Background: Continuous and efficient error management, including procedures from error detection to their resolution and prevention, is an important part of quality management in blood establishments. At the Croatian Institute of Transfusion Medicine (CITM), error management has been systematically performed since 2003.

Materials And Methods: Data derived from error management at the CITM during an 8-year period (2003-2010) formed the basis of this study. Throughout the study period, errors were reported to the Department of Quality Assurance. In addition to surveys and the necessary corrective activities, errors were analysed and classified according to the Medical Event Reporting System for Transfusion Medicine (MERS-TM).

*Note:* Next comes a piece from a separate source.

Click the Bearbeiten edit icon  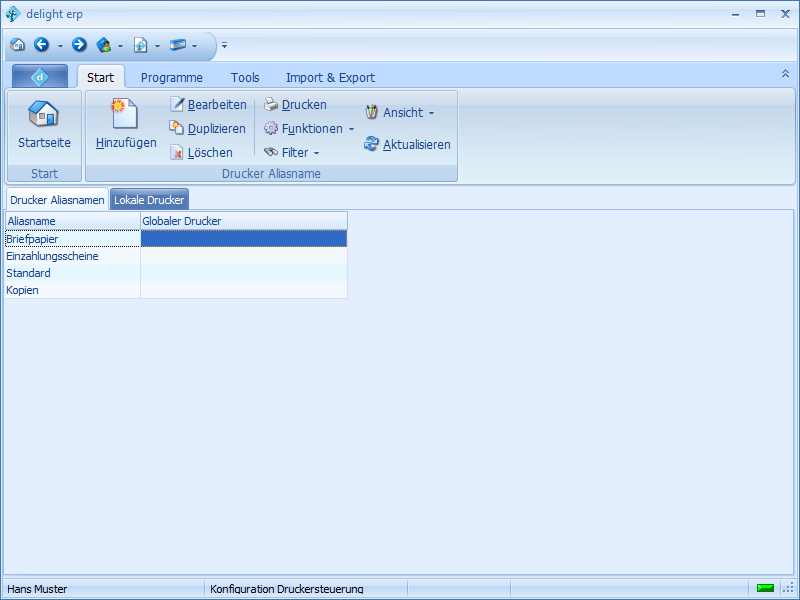[x=177, y=105]
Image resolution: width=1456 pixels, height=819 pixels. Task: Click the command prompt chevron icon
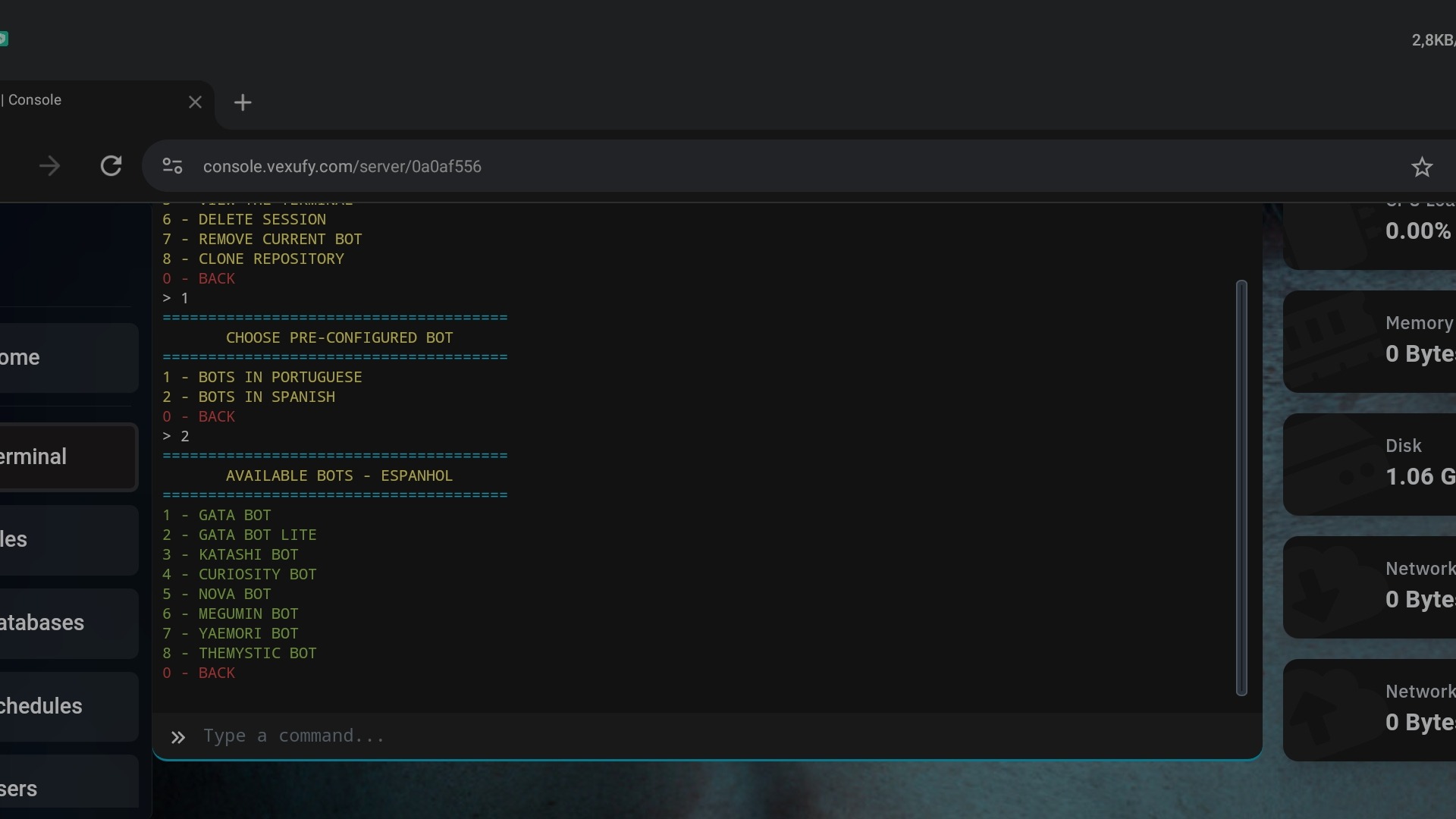point(178,737)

Results: During the study period, a total of 2,068 errors were recorded, including 1,778 (86.0%) in blood bank activities and 290 (14.0%) in blood transfusion services. As many as 1,744 (84.3%) errors were detected before issue of the product or service. Among the 324 errors identified upon release from the CITM, 163 (50.3%) errors were detected by customers and reported as complaints. In only five cases was an error detected after blood product transfusion however without any harmful consequences for the patients. All errors were, therefore, evaluated as "near miss" and "no harm" events. Fifty-two (2.5%) errors were evaluated as high-risk events. With regards to blood bank activities, the highest proportion of errors occurred in the processes of labelling (27.1%) and blood collection (23.7%). With regards to blood transfusion services, errors related to blood product issuing prevailed (24.5%).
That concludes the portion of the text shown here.